◆ Problem description: Restate word for word the lines of the records below, starting at the line that contains "The width and height of the screenshot is (255, 206)." and ending at the line that contains "Select Obtener una", with both of those lines included and nothing else.

◆ Material shown:

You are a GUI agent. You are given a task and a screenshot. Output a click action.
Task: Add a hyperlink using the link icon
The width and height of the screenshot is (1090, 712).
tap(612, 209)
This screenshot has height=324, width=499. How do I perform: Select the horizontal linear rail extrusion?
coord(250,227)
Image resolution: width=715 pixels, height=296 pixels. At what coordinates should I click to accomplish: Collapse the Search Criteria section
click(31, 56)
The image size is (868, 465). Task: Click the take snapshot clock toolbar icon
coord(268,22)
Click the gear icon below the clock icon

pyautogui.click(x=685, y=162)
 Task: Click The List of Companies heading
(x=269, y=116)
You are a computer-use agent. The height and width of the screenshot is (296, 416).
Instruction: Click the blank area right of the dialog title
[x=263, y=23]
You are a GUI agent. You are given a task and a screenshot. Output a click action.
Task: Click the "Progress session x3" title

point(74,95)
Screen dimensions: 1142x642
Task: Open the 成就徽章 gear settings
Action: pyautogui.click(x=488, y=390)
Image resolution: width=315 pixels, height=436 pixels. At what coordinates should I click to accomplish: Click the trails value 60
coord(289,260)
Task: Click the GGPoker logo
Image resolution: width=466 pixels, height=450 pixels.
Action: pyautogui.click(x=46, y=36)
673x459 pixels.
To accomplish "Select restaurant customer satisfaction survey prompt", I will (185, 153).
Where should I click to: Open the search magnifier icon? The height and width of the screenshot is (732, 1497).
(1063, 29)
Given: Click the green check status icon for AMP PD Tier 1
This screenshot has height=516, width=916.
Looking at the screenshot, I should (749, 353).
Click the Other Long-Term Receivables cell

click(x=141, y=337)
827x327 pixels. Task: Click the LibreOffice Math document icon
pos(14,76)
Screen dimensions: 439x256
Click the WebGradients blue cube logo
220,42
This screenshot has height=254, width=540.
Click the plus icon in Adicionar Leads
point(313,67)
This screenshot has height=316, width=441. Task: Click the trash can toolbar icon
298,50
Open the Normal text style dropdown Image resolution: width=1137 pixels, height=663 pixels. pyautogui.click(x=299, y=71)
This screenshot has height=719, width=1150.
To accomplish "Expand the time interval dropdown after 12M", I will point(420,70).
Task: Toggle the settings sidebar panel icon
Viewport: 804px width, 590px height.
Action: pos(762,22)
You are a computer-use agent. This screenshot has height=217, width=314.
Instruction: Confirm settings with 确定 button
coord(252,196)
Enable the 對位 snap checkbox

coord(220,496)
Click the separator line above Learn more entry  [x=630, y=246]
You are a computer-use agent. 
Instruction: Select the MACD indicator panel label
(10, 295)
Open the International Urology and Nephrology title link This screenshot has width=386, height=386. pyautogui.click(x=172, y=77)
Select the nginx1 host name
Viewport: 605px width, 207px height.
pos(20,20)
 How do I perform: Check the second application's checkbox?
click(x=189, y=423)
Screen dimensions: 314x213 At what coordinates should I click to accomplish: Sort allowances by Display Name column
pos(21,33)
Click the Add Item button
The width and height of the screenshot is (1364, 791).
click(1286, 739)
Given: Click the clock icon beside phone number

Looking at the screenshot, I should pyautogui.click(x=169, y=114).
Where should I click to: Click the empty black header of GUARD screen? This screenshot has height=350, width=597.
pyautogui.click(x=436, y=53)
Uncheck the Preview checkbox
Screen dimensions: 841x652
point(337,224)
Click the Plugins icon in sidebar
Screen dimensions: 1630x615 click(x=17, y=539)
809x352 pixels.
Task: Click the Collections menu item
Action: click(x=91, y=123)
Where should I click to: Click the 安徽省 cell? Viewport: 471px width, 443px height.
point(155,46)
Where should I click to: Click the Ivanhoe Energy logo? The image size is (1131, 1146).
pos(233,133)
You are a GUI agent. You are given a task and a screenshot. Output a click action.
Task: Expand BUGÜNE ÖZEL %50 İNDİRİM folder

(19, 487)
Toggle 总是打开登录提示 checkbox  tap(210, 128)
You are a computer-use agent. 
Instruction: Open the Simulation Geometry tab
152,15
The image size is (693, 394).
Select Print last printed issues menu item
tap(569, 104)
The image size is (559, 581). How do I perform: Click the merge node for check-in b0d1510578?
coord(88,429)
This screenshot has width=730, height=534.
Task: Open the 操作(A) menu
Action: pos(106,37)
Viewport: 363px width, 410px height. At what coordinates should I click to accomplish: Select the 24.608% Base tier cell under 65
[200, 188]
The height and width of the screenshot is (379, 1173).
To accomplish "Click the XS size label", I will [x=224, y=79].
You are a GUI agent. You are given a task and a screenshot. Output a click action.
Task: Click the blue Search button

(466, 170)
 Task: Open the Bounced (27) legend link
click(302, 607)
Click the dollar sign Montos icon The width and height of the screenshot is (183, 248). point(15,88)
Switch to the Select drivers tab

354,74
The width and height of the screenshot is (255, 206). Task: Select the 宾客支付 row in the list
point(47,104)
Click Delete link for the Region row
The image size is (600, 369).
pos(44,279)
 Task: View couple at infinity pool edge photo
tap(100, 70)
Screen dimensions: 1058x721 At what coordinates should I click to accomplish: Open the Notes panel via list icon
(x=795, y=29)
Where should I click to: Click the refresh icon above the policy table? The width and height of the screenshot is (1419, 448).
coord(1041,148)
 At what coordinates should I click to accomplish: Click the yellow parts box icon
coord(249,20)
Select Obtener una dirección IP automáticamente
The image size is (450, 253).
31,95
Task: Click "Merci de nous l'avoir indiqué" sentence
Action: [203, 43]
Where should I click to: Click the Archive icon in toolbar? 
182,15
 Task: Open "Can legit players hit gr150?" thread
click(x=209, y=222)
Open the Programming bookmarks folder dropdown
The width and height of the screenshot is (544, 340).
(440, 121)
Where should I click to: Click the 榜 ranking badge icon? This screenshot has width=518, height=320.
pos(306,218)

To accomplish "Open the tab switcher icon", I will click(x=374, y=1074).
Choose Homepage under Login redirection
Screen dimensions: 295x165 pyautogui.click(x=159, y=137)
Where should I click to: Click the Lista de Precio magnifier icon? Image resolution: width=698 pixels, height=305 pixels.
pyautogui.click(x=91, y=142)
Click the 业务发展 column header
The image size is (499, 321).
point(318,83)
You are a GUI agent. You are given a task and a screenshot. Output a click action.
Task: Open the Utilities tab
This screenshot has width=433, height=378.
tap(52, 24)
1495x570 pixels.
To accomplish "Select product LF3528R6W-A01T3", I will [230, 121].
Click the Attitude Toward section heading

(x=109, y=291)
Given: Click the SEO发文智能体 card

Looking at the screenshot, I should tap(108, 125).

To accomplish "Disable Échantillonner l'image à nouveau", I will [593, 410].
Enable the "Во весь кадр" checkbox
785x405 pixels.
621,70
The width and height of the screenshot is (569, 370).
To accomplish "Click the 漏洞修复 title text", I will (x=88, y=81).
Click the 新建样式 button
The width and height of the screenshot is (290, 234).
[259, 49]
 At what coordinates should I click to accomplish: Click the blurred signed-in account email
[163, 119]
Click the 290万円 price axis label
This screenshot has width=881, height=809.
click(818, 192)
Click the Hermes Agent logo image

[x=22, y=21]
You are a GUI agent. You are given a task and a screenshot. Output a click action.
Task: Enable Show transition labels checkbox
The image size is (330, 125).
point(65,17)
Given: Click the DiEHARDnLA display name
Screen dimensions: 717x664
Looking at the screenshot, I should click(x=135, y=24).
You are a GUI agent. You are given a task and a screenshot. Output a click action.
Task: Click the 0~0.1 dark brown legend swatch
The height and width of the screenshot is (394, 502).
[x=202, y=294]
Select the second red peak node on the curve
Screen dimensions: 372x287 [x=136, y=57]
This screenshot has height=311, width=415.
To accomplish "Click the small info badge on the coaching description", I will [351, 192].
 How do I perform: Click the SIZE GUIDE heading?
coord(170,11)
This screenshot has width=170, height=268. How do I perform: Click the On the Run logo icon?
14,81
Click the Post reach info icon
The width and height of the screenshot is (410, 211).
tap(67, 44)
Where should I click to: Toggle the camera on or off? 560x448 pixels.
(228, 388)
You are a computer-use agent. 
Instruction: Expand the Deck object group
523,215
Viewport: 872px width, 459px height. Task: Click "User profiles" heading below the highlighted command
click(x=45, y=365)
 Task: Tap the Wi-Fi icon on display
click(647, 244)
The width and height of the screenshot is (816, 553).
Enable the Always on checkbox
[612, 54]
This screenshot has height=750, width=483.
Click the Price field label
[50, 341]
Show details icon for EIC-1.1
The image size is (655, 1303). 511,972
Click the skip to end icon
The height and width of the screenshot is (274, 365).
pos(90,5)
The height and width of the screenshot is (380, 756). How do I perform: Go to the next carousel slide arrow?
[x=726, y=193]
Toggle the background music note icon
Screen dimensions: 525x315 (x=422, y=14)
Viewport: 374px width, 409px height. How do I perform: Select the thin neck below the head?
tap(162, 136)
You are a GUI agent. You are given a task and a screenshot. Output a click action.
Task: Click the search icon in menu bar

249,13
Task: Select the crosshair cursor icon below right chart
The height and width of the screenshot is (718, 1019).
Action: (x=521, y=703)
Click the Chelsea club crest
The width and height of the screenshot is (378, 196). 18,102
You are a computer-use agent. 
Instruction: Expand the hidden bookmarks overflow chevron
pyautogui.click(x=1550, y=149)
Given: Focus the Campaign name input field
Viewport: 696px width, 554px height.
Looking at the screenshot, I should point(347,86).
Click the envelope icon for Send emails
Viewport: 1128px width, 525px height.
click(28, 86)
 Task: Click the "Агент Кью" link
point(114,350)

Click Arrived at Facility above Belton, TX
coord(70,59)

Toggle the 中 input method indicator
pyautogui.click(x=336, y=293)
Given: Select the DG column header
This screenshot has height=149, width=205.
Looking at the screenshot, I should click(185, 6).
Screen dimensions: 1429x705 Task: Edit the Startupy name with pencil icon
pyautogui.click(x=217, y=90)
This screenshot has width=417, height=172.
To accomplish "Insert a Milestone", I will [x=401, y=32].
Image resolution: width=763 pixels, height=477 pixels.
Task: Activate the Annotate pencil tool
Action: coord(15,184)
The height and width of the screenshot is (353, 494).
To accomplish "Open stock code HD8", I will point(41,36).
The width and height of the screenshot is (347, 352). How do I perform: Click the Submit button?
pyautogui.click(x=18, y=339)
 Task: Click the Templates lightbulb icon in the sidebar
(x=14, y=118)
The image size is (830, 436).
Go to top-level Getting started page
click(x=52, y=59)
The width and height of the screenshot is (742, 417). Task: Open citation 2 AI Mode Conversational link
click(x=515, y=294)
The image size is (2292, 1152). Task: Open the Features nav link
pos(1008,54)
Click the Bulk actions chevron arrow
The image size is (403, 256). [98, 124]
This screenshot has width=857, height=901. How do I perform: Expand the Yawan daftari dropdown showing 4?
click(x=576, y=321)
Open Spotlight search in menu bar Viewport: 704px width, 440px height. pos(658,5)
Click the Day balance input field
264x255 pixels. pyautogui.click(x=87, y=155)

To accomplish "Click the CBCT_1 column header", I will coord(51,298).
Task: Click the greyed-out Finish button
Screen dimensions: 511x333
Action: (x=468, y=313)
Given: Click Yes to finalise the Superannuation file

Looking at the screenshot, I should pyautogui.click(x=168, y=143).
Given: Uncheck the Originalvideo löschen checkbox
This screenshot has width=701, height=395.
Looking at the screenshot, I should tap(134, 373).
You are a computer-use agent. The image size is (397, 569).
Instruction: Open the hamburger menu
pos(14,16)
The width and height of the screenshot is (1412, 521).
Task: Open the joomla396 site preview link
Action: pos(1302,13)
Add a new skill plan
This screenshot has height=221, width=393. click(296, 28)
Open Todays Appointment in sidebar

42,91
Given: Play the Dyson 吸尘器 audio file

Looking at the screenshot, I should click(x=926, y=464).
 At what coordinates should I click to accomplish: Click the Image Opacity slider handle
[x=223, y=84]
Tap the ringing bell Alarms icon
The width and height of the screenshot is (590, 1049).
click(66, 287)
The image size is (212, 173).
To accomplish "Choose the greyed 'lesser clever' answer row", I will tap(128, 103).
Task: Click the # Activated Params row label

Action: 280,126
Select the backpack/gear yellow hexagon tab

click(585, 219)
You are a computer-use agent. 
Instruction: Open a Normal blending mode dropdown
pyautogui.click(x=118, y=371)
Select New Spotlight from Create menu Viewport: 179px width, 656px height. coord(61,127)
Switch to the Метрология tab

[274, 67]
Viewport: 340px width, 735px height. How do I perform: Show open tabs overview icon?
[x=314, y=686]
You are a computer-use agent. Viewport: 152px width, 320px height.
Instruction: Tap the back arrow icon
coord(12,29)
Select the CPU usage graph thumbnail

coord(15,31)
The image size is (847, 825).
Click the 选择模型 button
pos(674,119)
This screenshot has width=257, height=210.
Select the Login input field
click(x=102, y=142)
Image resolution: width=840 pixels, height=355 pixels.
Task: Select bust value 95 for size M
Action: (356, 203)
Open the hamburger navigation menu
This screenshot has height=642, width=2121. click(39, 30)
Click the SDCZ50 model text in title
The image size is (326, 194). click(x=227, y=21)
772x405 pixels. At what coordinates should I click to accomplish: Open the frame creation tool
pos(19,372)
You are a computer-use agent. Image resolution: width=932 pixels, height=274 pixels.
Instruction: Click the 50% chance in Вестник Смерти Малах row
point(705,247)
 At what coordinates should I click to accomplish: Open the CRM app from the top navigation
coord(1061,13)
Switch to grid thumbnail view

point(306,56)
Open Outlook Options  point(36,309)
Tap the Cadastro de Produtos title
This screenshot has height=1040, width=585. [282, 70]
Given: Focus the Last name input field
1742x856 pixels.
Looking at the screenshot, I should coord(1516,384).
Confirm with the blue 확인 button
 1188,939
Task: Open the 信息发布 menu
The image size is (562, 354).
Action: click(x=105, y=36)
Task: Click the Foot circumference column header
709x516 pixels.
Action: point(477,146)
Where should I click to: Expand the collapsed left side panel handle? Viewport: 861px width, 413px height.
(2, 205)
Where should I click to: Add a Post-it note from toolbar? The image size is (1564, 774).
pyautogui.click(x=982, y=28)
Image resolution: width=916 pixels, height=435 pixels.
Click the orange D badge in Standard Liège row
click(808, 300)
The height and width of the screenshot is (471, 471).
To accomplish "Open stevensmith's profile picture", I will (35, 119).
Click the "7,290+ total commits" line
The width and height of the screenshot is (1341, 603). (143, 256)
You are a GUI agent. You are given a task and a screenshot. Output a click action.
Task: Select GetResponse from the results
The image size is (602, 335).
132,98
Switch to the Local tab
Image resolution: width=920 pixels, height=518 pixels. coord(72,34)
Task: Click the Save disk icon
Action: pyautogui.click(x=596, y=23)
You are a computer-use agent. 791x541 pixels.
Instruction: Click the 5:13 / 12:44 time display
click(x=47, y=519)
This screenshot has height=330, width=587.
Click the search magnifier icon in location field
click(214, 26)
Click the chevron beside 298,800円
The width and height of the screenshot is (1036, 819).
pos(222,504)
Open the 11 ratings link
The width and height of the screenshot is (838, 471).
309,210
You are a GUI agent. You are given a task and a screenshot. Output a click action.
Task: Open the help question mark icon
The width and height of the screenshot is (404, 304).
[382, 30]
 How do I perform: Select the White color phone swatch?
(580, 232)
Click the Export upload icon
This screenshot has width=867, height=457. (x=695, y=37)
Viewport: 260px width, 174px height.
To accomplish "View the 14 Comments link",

◆ The answer:
The width and height of the screenshot is (255, 206). Task: Select the 宾客支付 row in the list
point(47,104)
Click Delete link for the Region row
The image size is (600, 369).
pos(44,279)
 Task: View couple at infinity pool edge photo
tap(100, 70)
Screen dimensions: 1058x721 At what coordinates should I click to accomplish: Open the Notes panel via list icon
(x=795, y=29)
Where should I click to: Click the refresh icon above the policy table? The width and height of the screenshot is (1419, 448).
coord(1041,148)
 At what coordinates should I click to accomplish: Click the yellow parts box icon
coord(249,20)
Select Obtener una dirección IP automáticamente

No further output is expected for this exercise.